Proteomic Methods and Applications for Protein Folding Stability Measurements

In the last 10 years, several mass spectrometry-based proteomic techniques have been developed for the large-scale characterization of protein conformations, thermodynamic stabilities, and protein−ligand interactions. The main focus of this dissertation involves the development and application of several mass spectrometry-based-methods in this current suite of proteomics techniques for the large-scale analysis of protein folding and stability measurement. One goal of this work is to investigate the use of protein folding and stability measurements to better detect and understand the biophysical properties of post-translational modifications. Another goal of this work is to develop a novel protein stability measurement technique for making thermodynamic measurements of protein folding and ligand binding interactions.
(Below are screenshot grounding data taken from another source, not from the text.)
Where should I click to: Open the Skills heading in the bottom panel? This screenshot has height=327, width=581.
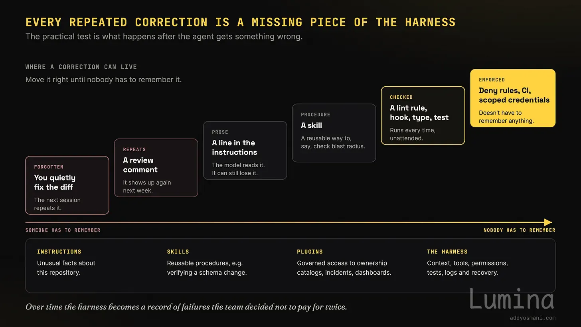tap(178, 252)
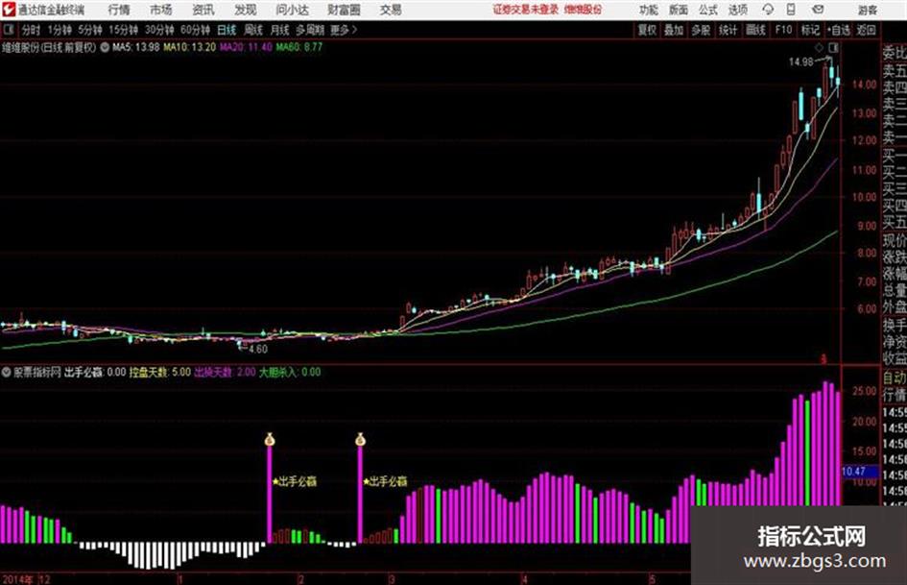Click the 10.47 blue value marker on indicator axis

(854, 472)
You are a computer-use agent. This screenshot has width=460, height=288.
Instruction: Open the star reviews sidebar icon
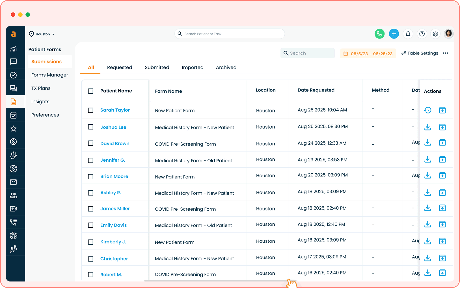tap(13, 129)
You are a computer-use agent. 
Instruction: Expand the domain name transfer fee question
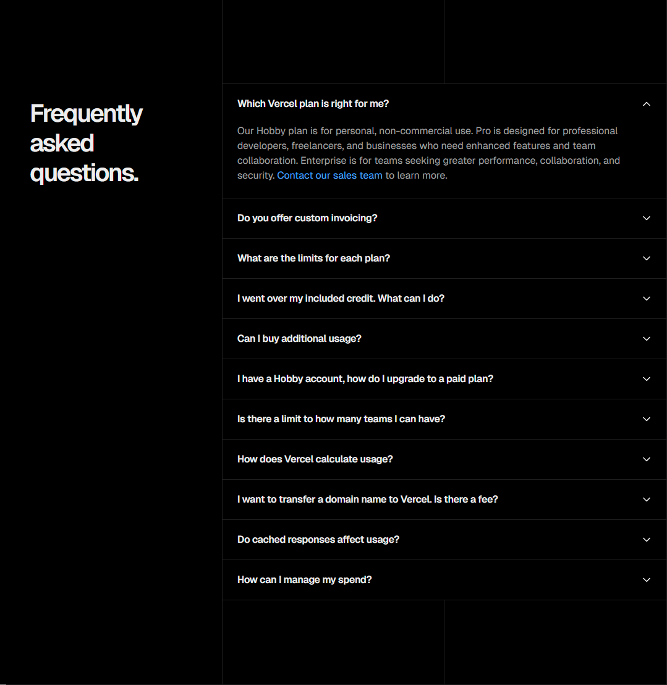[367, 500]
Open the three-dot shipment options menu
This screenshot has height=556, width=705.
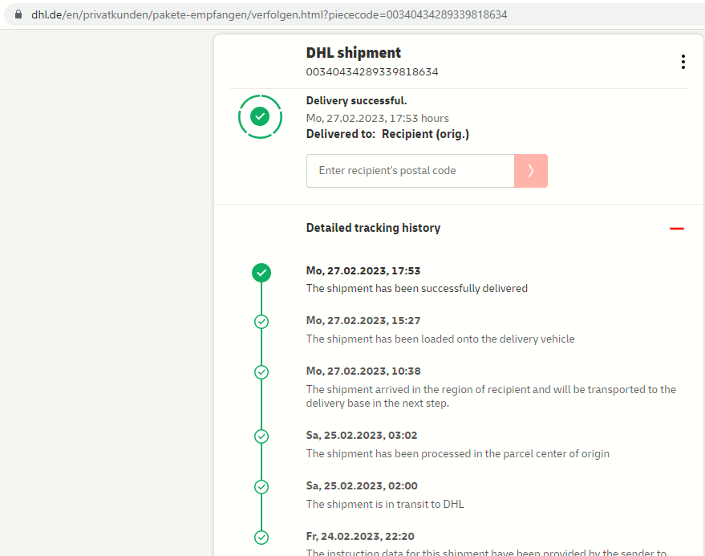[683, 62]
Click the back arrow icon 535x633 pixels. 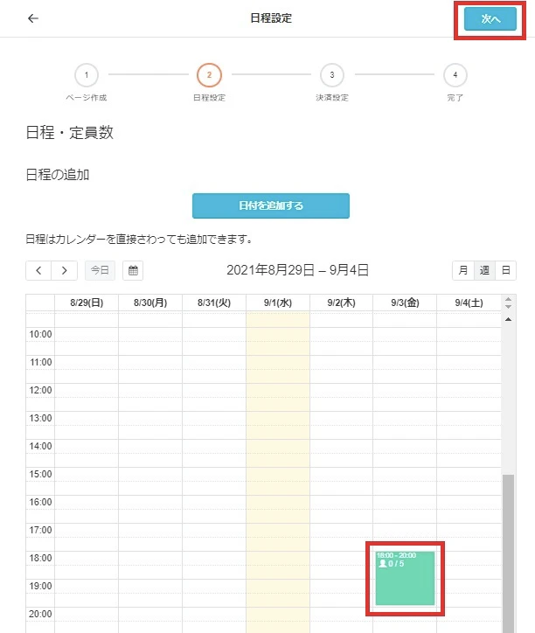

This technique, which involves a combination chemical denaturant and protein precipitation yields significantly better proteomic coverage and a largely reduced false discovery rate compared to its sister technique, Stability of Proteins from Rates of Oxidation (SPROX).

The first part of this dissertation describes the application of the stability of proteins from rates of oxidation (SPROX) and limited proteolysis (LiP) on comparing the conformational properties of proteins in two MCF-7 cell lysates including one that was and one that was not dephosphorylated with alkaline phosphatase. A total of 168 and 251 protein hits were identified with dephosphorylation-induced stability changes using the SPROX and LiP techniques, respectively. The SPROX results revealed that the magnitudes of the destabilizing effects of dephosphorylation on the different aaRSs were directly correlated with their previously reported aminoacylation activity change upon dephosphorylation. The example of these aaRSs substantiates the close link between protein folding thermodynamic and function and helps establish the utility of thermodynamic stability measurements for understanding protein function.

The second part of this dissertation describes the development of a new protein-stability based proteomic method for identification and quantification of protein-drug interactions. The approach involves the evaluation of ligand-induced protein folding free energy changes (ΔΔGf) using chemical denaturation and protein precipitation (CPP) to identify the protein targets of drugs and to quantify protein−drug binding affinities. In the proof-of-principle studies performed here, the CPP technique was able to identify the well-known protein targets of cyclosporin A and geldanamycin in a yeast lysate. The technique was also used to identify protein targets of sinefungin in a human MCF-7 cell lysate. The CPP technique yielded dissociation constant (Kd) measurements for these well-studied drugs that were in general agreement with previously reported Kd or IC50 values.

The third part of this dissertation describes two protein target discovery applications of the CPP approach including one involving subglutinol A (a natural product with immunosuppressive activity) and one involving clemastine fumarate (an existing anti-histamine drug with recently discovered anti-malarial activity). As part of this work, about 800 proteins in a mouse 2B4 T cell lysate were assayed for subglutinol A-induced stability changes, and deoxycytidine kinase was identified as the protein hit. The magnitude of the ligand induced stability change was used to calculate a Kd value of 250 M, which is close to the reported cell based IC50. In the protein target discovery study on clemastine fumarate, a total of 800 yeast proteins were assayed for drug-induced stability changes and 8 protein with clemastine-induced stability changes were identified, including SEC14 cytosolic factor, glycerol kinase, asparagine--tRNA ligase, and inosine triphosphate pyrophosphatase. The latter two applications demonstrate that CPP can reliably identify and quantify protein-drug interactions in a complex biological mixture, making it a valuable addition to the current suite of proteomic methods for the large-scale detection and quantitation of protein-ligand binding interactions.